Un sentiment absurde, mais la simple pensée de la princesse seule avec ce soldat à la tête bien faite et bien pleine le chagrinait. Il chassa ses idées noires et se mit en route vers la porte.
« C’est de l’autre côté, l’arrêta Vadesh. Nous devons nous enfoncer dans cette direction.
— Les montagnes ne sont pas tout près… s’étonna Umbo.
— Détrompez-vous, répliqua le sacrifiable, nous avons déjà un pied dessus. Et dans ce monde, toutes les routes ne sont pas en surface. »
Ils quittèrent la pièce au pilier d’eau par une porte qui débouchait sur un hall immense, encombré de machines mystérieuses. Toutes semblaient faites du même métal impénétrable que les murs extérieurs des bâtiments de la ville et que la surface de la Tour d’O. Une surface, s’était laissé dire Umbo, victime des pires assauts, non pas de la part de guerriers mais de chercheurs intrigués par sa composition. Rien ni personne n’avait jamais réussi à l’entamer, pas même en la soumettant pendant des heures à la flamme la plus vive. Comment, dans ce cas, imaginer ce métal – si toutefois il s’agissait bien de métal – coulé en diverses pièces mécaniques ?
Et que pouvaient bien produire ces engins ? D’énormes pièces mobiles saillaient çà et là, mais leurs productions restaient invisibles. Umbo aurait aimé assister à la danse de leurs engrenages, voir leurs mécanismes s’animer et en sortir quelque chose.
Les autres avaient pris de l’avance, mais très peu, à l’écho encore clair de leurs pas. Il les rattraperait vite. Mais avant, il lui fallait percer le secret de ces monstres de métal…
Une présence se fit soudain sentir à ses côtés. Il pivota d’un quart de tour et… se retrouva nez à nez avec son double !

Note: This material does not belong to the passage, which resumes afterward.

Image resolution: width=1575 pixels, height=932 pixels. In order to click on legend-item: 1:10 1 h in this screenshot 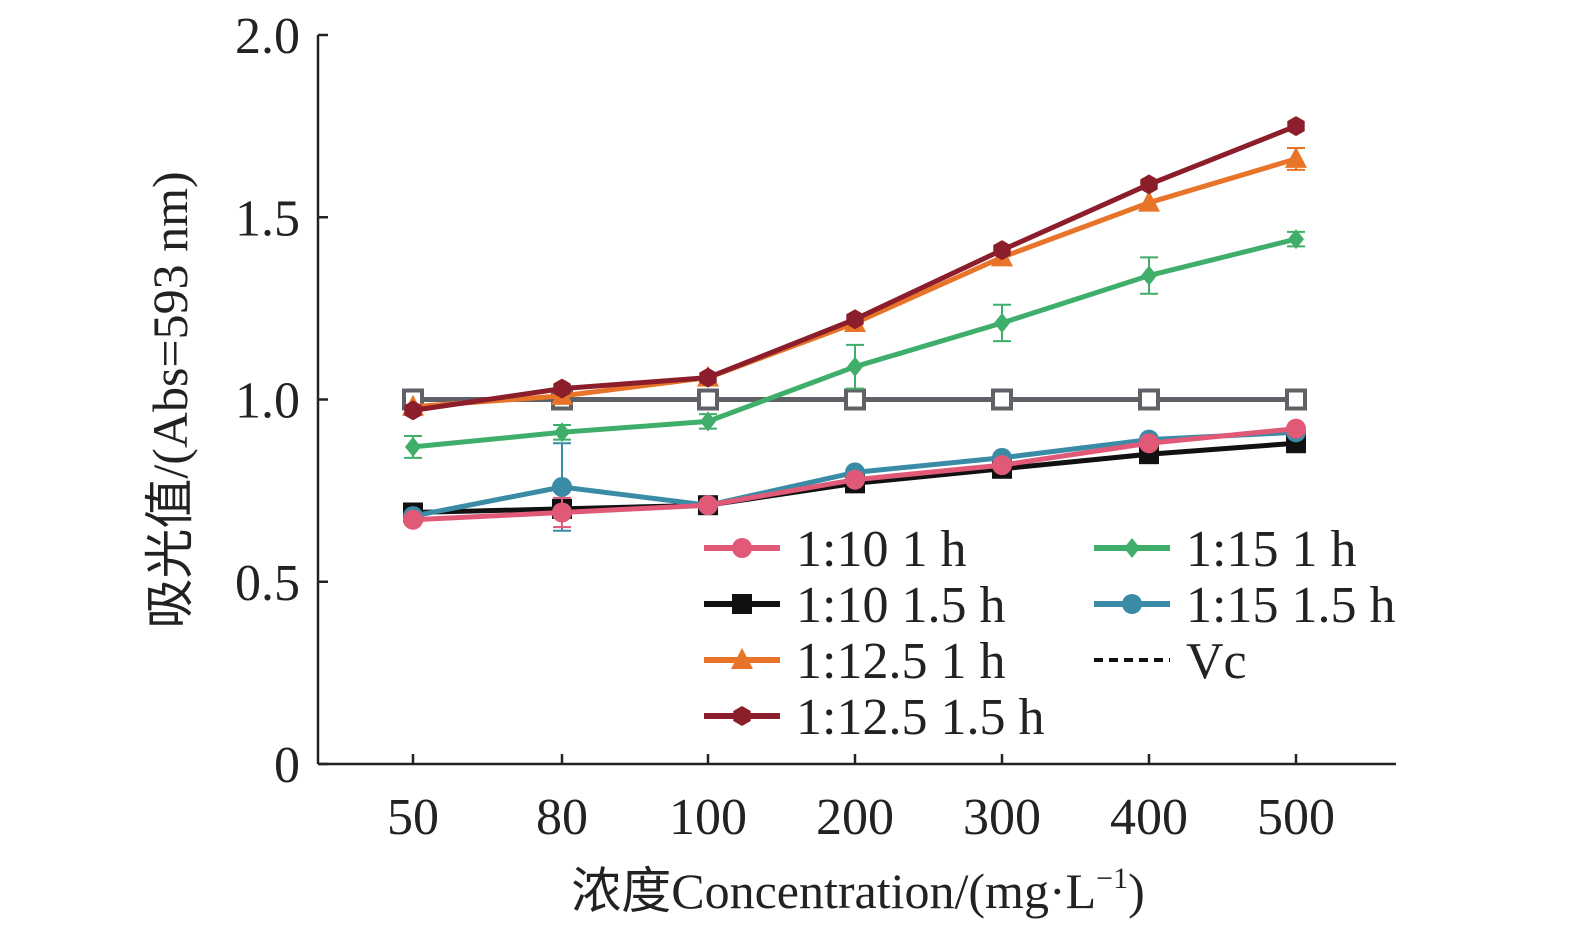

Un double en piteux état, sanguinolent, une oreille déchiquetée, un coude en charpie, le visage tordu par la douleur. « Reste là. Ne bouge pas », ordonna la vision avant de disparaître.
« Rigg, Miche, à l’aide ! » hurla Umbo.
Les bruits de pas avaient disparu. Où étaient-ils passés ? L’avaient-ils seulement entendu ? Son double ensanglanté ne lui aurait pas intimé de rester immobile sans raison ! Il devait savoir Miche et Rigg à l’abri… Si Umbo doutait même de son double dans pareille situation, à qui faire confiance ?
En même temps… ne pas bouger… la consigne laissait le champ libre aux interprétations. Était-ce bouger que de rejoindre Olivenko pour le prévenir ? Les prévenir, si Param avait daigné sortir de sa cachette.
Quelques mètres à faire, tout au plus…
Et cette petite voix intérieure qui lui hurlait de rejoindre Rigg et Miche au plus vite, au cas où…
Mais au cas où quoi, exactement ? Le seul en danger, jusqu’à preuve du contraire, c’était lui, Umbo. Reste là, ne bouge pas. Sa version future avait pris la peine de le prévenir, la moindre des choses était de l’écouter.
Umbo resta sagement à sa place. Immobile.
Plusieurs minutes passèrent. Des bruits de pas résonnèrent. Param apparut, suivie d’Olivenko.
« Où sont les autres ? s’étonna la princesse.
— Aucune idée, confessa Umbo.
— Qu’est-ce que tu fais là tout seul ?
— J’attends. Consignes de mon double du futur. Il est revenu exprès pour me prévenir. »
Param marqua un temps d’arrêt. Elle cligna des cils, l’air pensif.
« Il t’a dit pourquoi ?
— Non. Tout ce que je sais, c’est qu’il revient rarement sans raison, répondit Umbo.
— Il a parlé de moi ? s’enquit Param.
— Non plus. Mais le danger est passé. Enfin, je crois…
— Le danger ? s’exclama la princesse.
— Tu crois ? enchérit Olivenko.
— Il n’était pas beau à voir. Un bras cassé, une oreille en moins, du sang partout.
— Et tu n’as prévenu personne ? s’écria Param.
— Je n’ai fait qu’obéir à mon double, se dédouana Umbo. Il a attendu que je sois seul pour surgir.
— Donc son avertissement t’était destiné, conclut Olivenko. Il ne concernait ni Miche ni Rigg.
— Et si ton futur toi n’était qu’un fieffé menteur ? explosa Param.
— Et si tu n’étais qu’une stupide accusatrice ? » riposta Umbo.
Tant pis pour la bonne impression.
« Donc tu vas rester là sans rien faire ? poursuivit Param. Bien au chaud à l’arrière, comme les mauviettes ? »
Cette fois, la princesse dépassait les bornes.
« Parce que se cacher, c’est mieux peut-être ? tempêta Umbo. S’éclipser quand ça chauffe. Merci pour la leçon, mademoiselle Courage.